What is being asked
Extract the exact wording from the article on Ric Flair losing the NWA title, beginning at the words "When WCW won" and stopping after "tag team titles.".

Source passage
###

Today In History 9/8: Ric Flair Stripped Of World Title For Signing With WWF, Beloved Referee Dies

* 24 years ago in 1991, with Ric Flair having signed with the WWF and set to debut the following night at the Superstars tapings in Ottawa, Ontario, Canada, the National Wrestling Alliance board finally stripped Ric Flair of the NWA World Heavyweight Championship. While Flair had split with WCW two months earlier, the WCW and NWA World Heavyweight Championships were technically two separate titles. WCW's was a company title that was just a few months old, while the NWA's was voted on by their board of member promoters.

There had been some hope that Flair would defend the title for the few remaining non-WCW members of the NWA before signing with the WWF, but that never happened. There was even speculation that the WWF would join the NWA to help put over the Ric Flair as "Real World Champion" vs. Hulk Hogan as WWF Champion feud, but that never came to pass, either. So when Flair finally signed with the WWF, which hadn't been a NWA member since the annual promoter meeting in 1983, it became clear that the board had no choice but to strip Flair of the title.

When WCW won their court case against the WWF and regained possession of the iconic "Big Gold Belt," that got the ball rolling on the eventual return to WCW of the NWA World Heavyweight Championship. Seiji Sakaguchi of NJPW was voted new president of the NWA, and in the Summer of 1992, WCW and NJPW announced two tournaments for NWA world titles: A WCW-hosted tournament for the NWA World Tag Team Championship (existing for the first time as a NWA board approved title and not the name of a regional title) and NJPW awarding the NWA World Heavyweight Championship to the winner of the second annual G1 Climax tournament. Masahiro Chono won the heavyweight title by defeating Rick Rude in the finals, while Steve Williams and Terry Gordy defeated Barry Windham and Dustin Rhodes to win the tag team titles.

###

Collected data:
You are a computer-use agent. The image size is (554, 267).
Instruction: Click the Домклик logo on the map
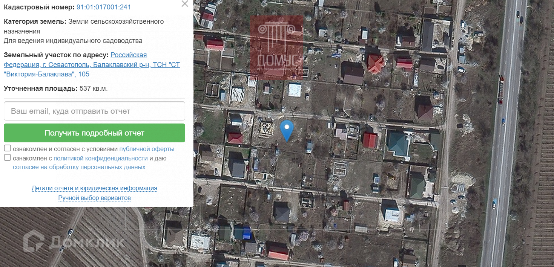(x=74, y=241)
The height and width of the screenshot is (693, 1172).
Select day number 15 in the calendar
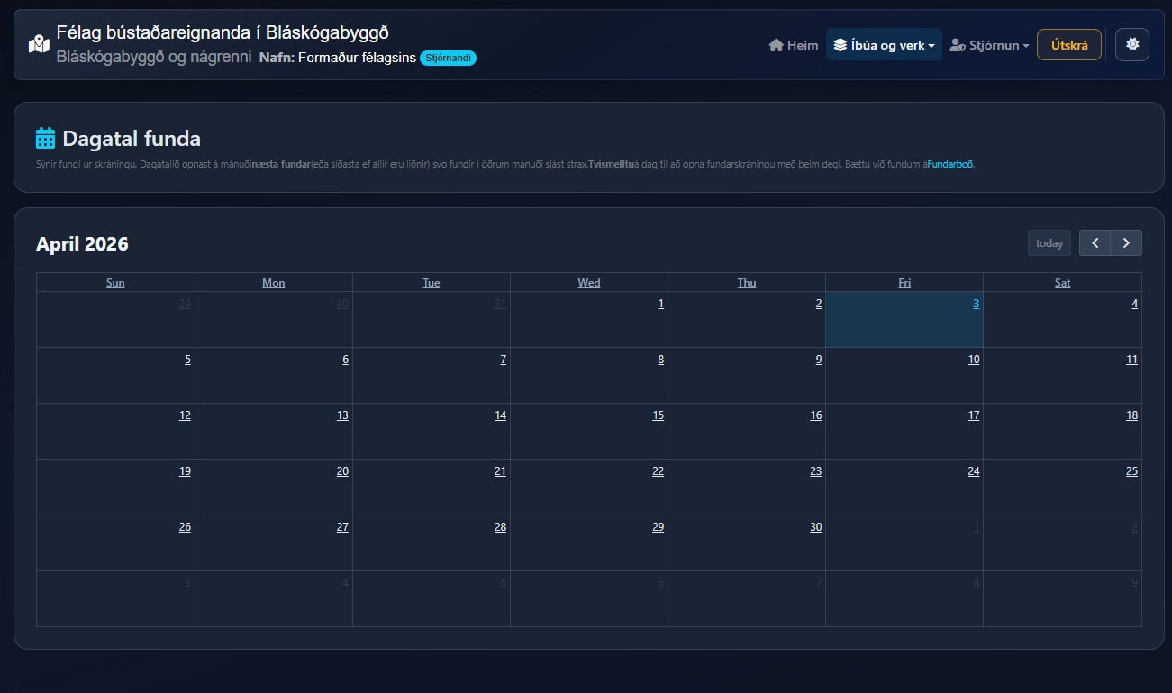[x=658, y=415]
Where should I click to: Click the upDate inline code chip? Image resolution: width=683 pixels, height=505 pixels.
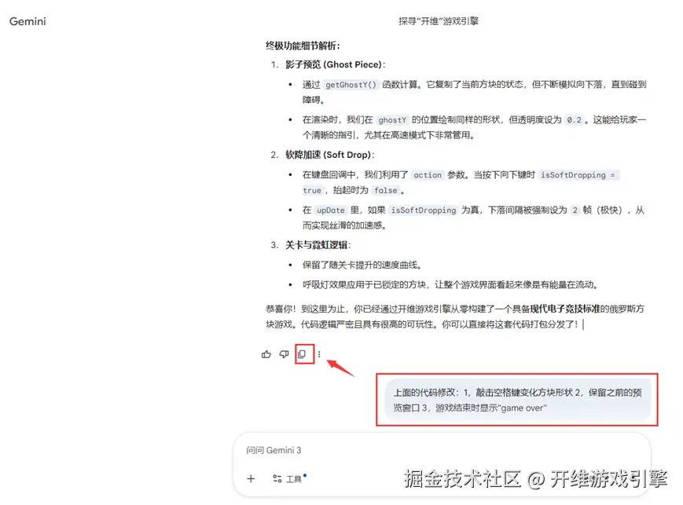tap(329, 210)
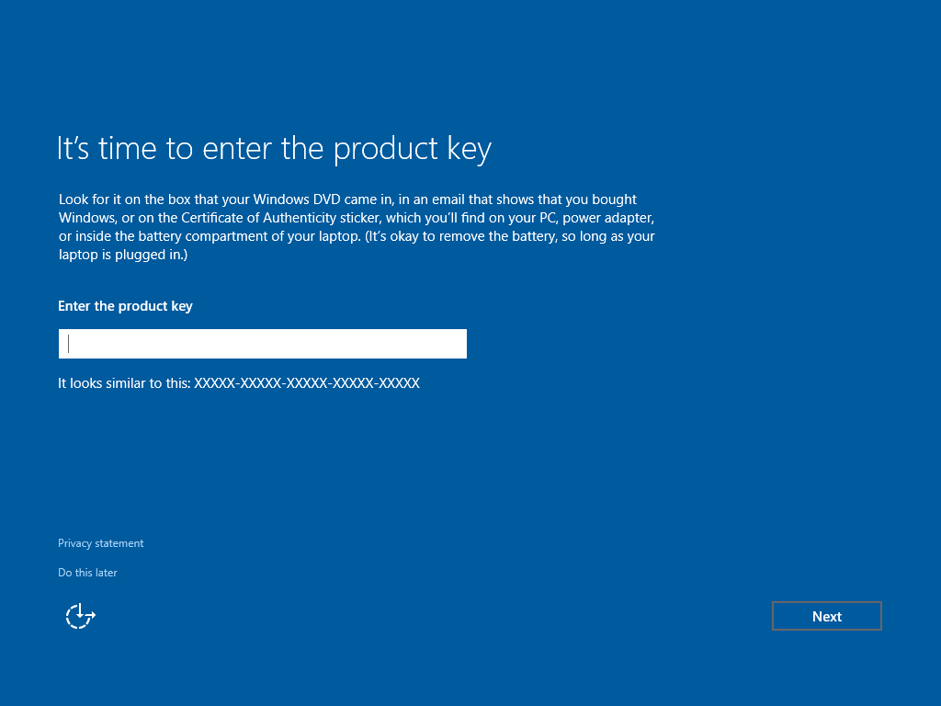
Task: Click the XXXXX key format example text
Action: click(238, 383)
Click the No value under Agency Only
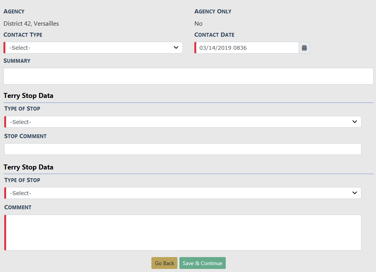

###

Exercise response
When WCW won their court case against the WWF and regained possession of the iconic "Big Gold Belt," that got the ball rolling on the eventual return to WCW of the NWA World Heavyweight Championship. Seiji Sakaguchi of NJPW was voted new president of the NWA, and in the Summer of 1992, WCW and NJPW announced two tournaments for NWA world titles: A WCW-hosted tournament for the NWA World Tag Team Championship (existing for the first time as a NWA board approved title and not the name of a regional title) and NJPW awarding the NWA World Heavyweight Championship to the winner of the second annual G1 Climax tournament. Masahiro Chono won the heavyweight title by defeating Rick Rude in the finals, while Steve Williams and Terry Gordy defeated Barry Windham and Dustin Rhodes to win the tag team titles.